Although I did not grow up in an alcoholic household, I had friends who endured the agony of having drunken parents. One such friend could never have friends over in the morning because her mother was always “sick”. They had a bell on the gate to the backyard that was the entrance we always used. When entering through the gate friends were told to not let the bell clang because it would upset her parents. I didn’t understand what the purpose of the bell was if not to warn that someone was entering the yard, but still, I was careful.

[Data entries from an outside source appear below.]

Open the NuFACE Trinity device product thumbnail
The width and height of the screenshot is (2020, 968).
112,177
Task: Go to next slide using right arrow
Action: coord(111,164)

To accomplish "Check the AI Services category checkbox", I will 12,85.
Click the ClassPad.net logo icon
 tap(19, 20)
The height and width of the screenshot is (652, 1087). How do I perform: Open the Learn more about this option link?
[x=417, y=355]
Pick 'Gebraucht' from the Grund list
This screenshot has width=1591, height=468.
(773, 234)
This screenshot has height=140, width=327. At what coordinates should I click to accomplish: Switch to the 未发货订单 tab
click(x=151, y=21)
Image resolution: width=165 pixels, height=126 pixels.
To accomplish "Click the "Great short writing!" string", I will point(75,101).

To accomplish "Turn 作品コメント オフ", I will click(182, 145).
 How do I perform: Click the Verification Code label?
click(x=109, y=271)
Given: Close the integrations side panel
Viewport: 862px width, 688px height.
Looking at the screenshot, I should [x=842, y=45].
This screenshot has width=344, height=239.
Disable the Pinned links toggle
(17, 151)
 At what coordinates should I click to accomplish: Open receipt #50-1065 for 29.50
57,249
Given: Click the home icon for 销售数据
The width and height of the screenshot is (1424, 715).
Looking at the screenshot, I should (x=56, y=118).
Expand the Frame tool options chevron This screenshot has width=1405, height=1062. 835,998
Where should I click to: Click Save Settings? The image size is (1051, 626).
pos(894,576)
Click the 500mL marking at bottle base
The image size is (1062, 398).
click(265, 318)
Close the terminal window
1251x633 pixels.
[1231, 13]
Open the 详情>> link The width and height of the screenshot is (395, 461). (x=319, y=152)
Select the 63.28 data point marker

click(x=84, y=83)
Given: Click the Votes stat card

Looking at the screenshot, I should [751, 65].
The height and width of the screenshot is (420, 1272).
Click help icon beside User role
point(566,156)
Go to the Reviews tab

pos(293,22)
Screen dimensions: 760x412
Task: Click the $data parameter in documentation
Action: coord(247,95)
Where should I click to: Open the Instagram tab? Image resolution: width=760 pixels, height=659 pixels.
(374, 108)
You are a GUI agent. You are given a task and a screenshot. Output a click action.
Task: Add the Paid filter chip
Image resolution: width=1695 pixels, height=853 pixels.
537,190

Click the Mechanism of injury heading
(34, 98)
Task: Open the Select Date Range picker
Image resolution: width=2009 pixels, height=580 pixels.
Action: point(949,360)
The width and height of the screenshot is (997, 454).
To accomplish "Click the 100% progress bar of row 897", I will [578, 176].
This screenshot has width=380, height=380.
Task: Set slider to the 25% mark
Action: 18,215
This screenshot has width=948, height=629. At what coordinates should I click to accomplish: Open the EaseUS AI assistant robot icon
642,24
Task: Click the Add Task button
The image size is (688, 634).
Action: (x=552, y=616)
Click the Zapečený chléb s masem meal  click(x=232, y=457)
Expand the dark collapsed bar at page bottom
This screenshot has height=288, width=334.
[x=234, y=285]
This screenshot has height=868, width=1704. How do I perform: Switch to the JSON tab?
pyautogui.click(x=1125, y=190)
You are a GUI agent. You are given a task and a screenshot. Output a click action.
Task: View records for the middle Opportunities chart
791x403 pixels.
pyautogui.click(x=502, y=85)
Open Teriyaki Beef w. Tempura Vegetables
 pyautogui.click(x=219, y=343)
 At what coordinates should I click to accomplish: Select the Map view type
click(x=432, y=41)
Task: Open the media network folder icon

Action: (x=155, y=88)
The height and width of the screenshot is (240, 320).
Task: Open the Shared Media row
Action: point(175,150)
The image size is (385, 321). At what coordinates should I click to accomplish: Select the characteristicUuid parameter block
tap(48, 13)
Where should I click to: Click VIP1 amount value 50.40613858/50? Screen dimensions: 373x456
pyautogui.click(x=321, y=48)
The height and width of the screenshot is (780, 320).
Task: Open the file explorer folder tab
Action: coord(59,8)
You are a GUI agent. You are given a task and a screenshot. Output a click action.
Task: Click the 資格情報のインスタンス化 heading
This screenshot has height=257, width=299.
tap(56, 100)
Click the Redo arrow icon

Another friend had parents who spent a lot of time in our small town’s bar. Whenever she needed permission to stay overnight at my house or go somewhere with my family, she always had to go to the bar to get the note that told my parents that going with us was OK. They would always say “Now you girls go and be good” as we were leaving. I always thought “how would they know” if we were good or not because they were never home. My friend cooked the meals and got her young brother ready for school. Mornings at her house were just as quiet as at my other friend’s house. No noise for fear of waking her parents up. No smelly food like bacon, just cold cereal. She did nothing that would cause her parents to wake up and display their hangover irritability.
Often times when we are in the midst of things, we don’t really see what the situation is for a fact. My own children paid a high price for their father’s alcoholism. He never went with us to amusement parks, picnics, or any other events. Now I see that my children must have been very frustrated and their acting out was simply a plea for things to change.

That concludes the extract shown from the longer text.